**Provided material:**
== Segment start ==
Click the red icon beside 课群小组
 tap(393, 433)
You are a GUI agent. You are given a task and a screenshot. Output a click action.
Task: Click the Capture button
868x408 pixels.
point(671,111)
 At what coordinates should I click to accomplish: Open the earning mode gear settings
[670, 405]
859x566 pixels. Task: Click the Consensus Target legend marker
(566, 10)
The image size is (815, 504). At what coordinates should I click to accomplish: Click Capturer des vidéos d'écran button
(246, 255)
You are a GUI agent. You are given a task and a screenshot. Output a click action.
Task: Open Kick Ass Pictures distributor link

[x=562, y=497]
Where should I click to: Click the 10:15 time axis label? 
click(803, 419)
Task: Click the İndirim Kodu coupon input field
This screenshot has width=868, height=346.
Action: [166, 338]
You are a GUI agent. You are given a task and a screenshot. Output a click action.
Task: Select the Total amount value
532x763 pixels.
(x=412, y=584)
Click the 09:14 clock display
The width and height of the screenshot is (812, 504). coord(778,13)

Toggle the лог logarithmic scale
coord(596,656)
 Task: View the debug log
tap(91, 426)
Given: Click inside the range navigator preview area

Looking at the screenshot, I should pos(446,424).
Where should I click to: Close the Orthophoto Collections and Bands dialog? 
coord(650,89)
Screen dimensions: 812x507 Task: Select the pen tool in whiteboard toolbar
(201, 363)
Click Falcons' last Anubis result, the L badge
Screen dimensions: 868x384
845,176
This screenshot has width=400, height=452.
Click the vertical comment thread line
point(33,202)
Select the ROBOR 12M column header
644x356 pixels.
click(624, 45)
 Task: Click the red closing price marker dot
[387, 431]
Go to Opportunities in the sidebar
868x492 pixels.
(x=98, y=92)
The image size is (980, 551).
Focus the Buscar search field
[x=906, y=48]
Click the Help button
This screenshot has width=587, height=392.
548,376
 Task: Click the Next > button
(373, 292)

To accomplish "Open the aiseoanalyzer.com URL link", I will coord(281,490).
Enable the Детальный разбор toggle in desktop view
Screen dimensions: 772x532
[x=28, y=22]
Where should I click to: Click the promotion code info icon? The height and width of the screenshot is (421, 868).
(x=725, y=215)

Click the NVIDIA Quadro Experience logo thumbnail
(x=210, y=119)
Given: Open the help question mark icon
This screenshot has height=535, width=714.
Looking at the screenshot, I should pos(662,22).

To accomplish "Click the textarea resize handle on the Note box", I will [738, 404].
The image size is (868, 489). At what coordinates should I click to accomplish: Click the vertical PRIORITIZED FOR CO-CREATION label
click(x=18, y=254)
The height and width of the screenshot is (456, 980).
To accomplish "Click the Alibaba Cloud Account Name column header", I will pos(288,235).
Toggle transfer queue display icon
== Segment end ==
**The problem:** When you restate the listing, keep each line identical to the original.

**Solved exercise:**
Click the red icon beside 课群小组
 tap(393, 433)
You are a GUI agent. You are given a task and a screenshot. Output a click action.
Task: Click the Capture button
868x408 pixels.
point(671,111)
 At what coordinates should I click to accomplish: Open the earning mode gear settings
[670, 405]
859x566 pixels. Task: Click the Consensus Target legend marker
(566, 10)
The image size is (815, 504). At what coordinates should I click to accomplish: Click Capturer des vidéos d'écran button
(246, 255)
You are a GUI agent. You are given a task and a screenshot. Output a click action.
Task: Open Kick Ass Pictures distributor link

[x=562, y=497]
Where should I click to: Click the 10:15 time axis label? 
click(803, 419)
Task: Click the İndirim Kodu coupon input field
This screenshot has width=868, height=346.
Action: [166, 338]
You are a GUI agent. You are given a task and a screenshot. Output a click action.
Task: Select the Total amount value
532x763 pixels.
(x=412, y=584)
Click the 09:14 clock display
The width and height of the screenshot is (812, 504). coord(778,13)

Toggle the лог logarithmic scale
coord(596,656)
 Task: View the debug log
tap(91, 426)
Given: Click inside the range navigator preview area

Looking at the screenshot, I should pos(446,424).
Where should I click to: Close the Orthophoto Collections and Bands dialog? 
coord(650,89)
Screen dimensions: 812x507 Task: Select the pen tool in whiteboard toolbar
(201, 363)
Click Falcons' last Anubis result, the L badge
Screen dimensions: 868x384
845,176
This screenshot has width=400, height=452.
Click the vertical comment thread line
point(33,202)
Select the ROBOR 12M column header
644x356 pixels.
click(624, 45)
 Task: Click the red closing price marker dot
[387, 431]
Go to Opportunities in the sidebar
868x492 pixels.
(x=98, y=92)
The image size is (980, 551).
Focus the Buscar search field
[x=906, y=48]
Click the Help button
This screenshot has width=587, height=392.
548,376
 Task: Click the Next > button
(373, 292)

To accomplish "Open the aiseoanalyzer.com URL link", I will coord(281,490).
Enable the Детальный разбор toggle in desktop view
Screen dimensions: 772x532
[x=28, y=22]
Where should I click to: Click the promotion code info icon? The height and width of the screenshot is (421, 868).
(x=725, y=215)

Click the NVIDIA Quadro Experience logo thumbnail
(x=210, y=119)
Given: Open the help question mark icon
This screenshot has height=535, width=714.
Looking at the screenshot, I should pos(662,22).

To accomplish "Click the textarea resize handle on the Note box", I will [738, 404].
The image size is (868, 489). At what coordinates should I click to accomplish: Click the vertical PRIORITIZED FOR CO-CREATION label
click(x=18, y=254)
The height and width of the screenshot is (456, 980).
To accomplish "Click the Alibaba Cloud Account Name column header", I will pos(288,235).
Toggle transfer queue display icon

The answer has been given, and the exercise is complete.